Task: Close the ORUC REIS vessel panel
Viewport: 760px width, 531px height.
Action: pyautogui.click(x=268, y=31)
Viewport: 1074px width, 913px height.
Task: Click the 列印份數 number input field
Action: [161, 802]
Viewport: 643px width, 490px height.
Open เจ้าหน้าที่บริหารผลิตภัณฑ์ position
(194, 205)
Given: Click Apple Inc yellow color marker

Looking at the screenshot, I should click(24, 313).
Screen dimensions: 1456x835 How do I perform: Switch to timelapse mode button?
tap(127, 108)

Written problem: Format the lines from the one containing "Given: Click Apple Inc yellow color marker" through the last line above as a JSON list of strings, with one string per line and blank lines omitted.

Result:
[
  "Given: Click Apple Inc yellow color marker",
  "Looking at the screenshot, I should click(24, 313).",
  "Screen dimensions: 1456x835 How do I perform: Switch to timelapse mode button?",
  "tap(127, 108)"
]